Gabriel Garcia Marquez's masterpiece One Hundred Years of Solitude illuminated him with fame right in the wake of its publication in 1967. One Hundred Years of Solitude not just placed Gabriel Garcia Marquez as an outstanding novelist on the global stage; it ornamented him with Nobel Prize for literature in 1982. One Hundred Years of Solitude is an indispensable book for a deeper look into the rise of civilization in South America (also known as Latin America) and humans' settlement across the Caribbean Islands.
Not only that, this marvelous novel movingly deals with the horrors of civil wars in some parts of Latin America, the exploitation of native Colombian people at the hands of foreign companies and an intense, passionate love story and all these things are found going on through seven generations of the Buendia family in a fictional town called Macondo.
Loneliness is a very noteworthy motif in most of the stories by Gabriel Garcia Marquez. Macondo in One Hundred Years of Solitude is located in the remote jungles of Colombian rainforest, far away from the rest of the world. People living inside that far-off village are hardly recognized or noted by the rest of the globe, as the novel shows. Similarly, in No One Writes to the Colonel, another best-known book by Garcia Marquez, we find a retired colonel of Colombian army leading a very lonesome life with his ever-ailing wife.
The colonel was a valiant military officer during his years in combat uniform and he stamped a good number of heroic examples on the battlefield for his country, but after retirement, he and his wife are left in deep monetary shortage. The colonel waits years after years for his pension, a healthy amount of money the government had promised him, which doesn't arrive. The colonel waits for the postman everyday but he never turns out to be lucky enough to receive any good message about his pension from the government.
We come across the woes of a nonagenarian who had never been able to have the taste of true love throughout his long and tedious life, as described by Gabriel Garcia Marquez in his last novel Memories of My Melancholy Whores.
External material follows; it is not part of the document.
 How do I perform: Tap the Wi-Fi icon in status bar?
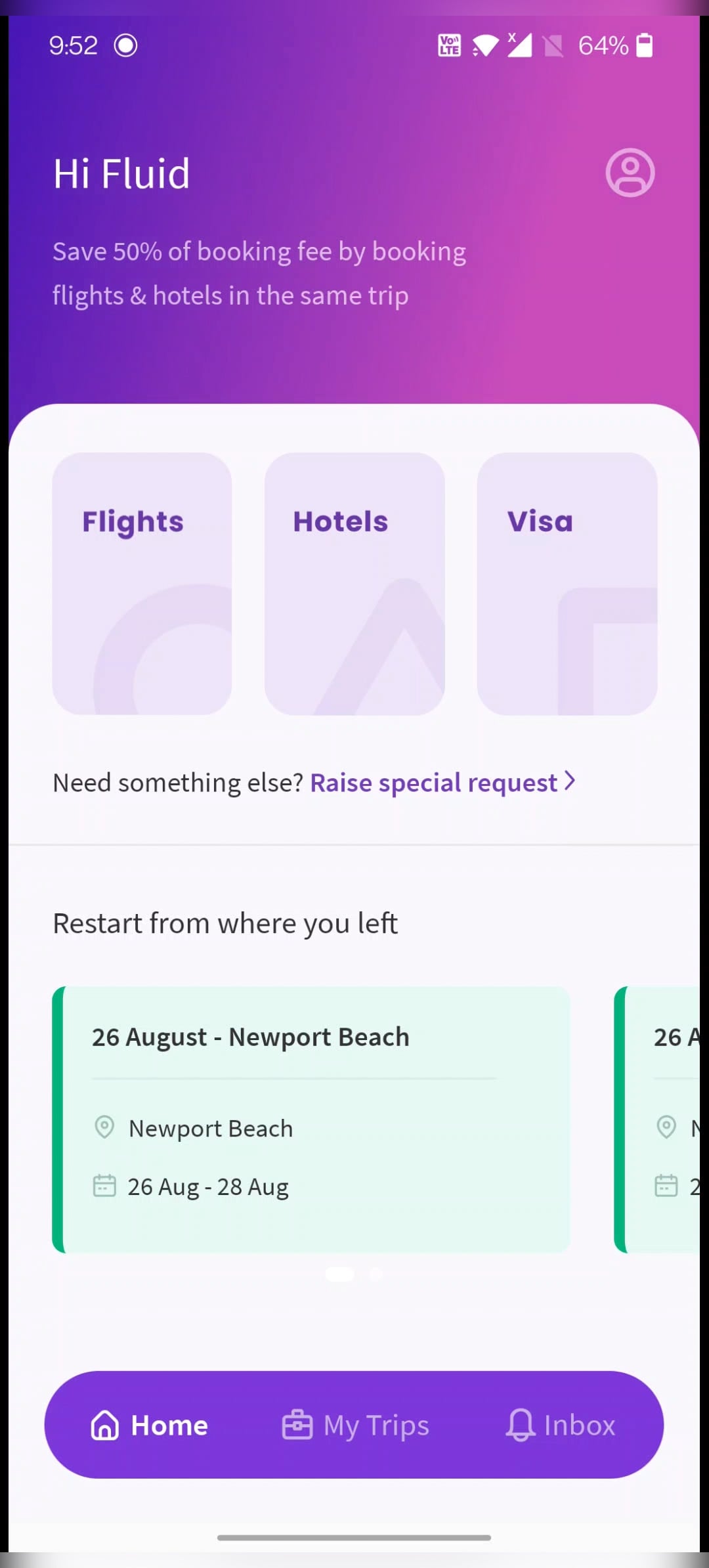485,46

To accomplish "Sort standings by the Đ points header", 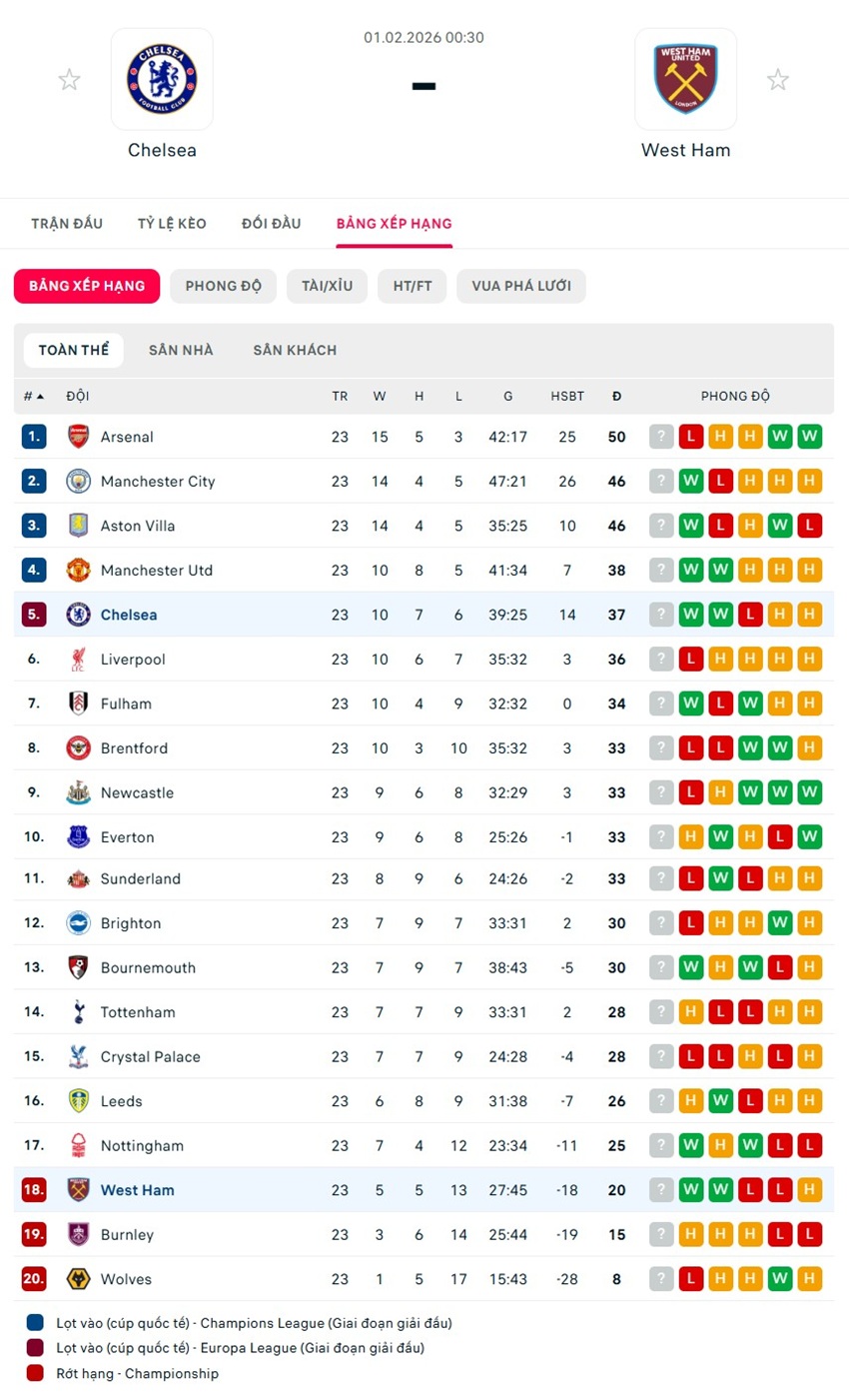I will (616, 397).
The anonymous protagonist lives in a small town of Colombia and works for a newspaper. He is depicted as an affluent man but he does the job to keep himself occupied with something as he has been followed by solitude all his life. Due to his persistent loneliness, he developed the habit of going to red-light areas frequently for libidinous pleasures, but the sensational hours he spends with whores cannot make him oblivious of his thirst for authentic love. So, a depressive sense of desolation sticks to his mind all the time.
However, on the night of his ninetieth birthday he manages to find a young girl who unwittingly casts a spell of magical fascination over him and makes him feel that the kind of love he had been questing for throughout his life, is now perhaps about to flood him with an unprecedented bliss at such a time while the thought of inescapable mortality is lurking at the back of his mind.
In Innocent Erendira, a highly acclaimed short story by Gabriel Garcia Marquez, readers get introduced to a beautiful girl who goes through unspeakable hardships under her ruthless and immoral grandmother's disposal. Her grandmother forces her to give sexual pleasure to people to earn money. The story closes with Erendira picking up enough guts to stab her grandmother one night and running away with a man who had come to have sex with Erendira but instead falls in love with her and persuades her to move away with him from her vicious grandmother's house.
Erendira, who is found in the entire story as a meek girl is transformed into an emboldened one with the power of love that came from that man who takes her away with him after she hits her grandmother with a knife. Love taught Erendira to fight back and love has the charisma to become a lethal weapon anytime to instigate people to strike back at repression, this story suggests.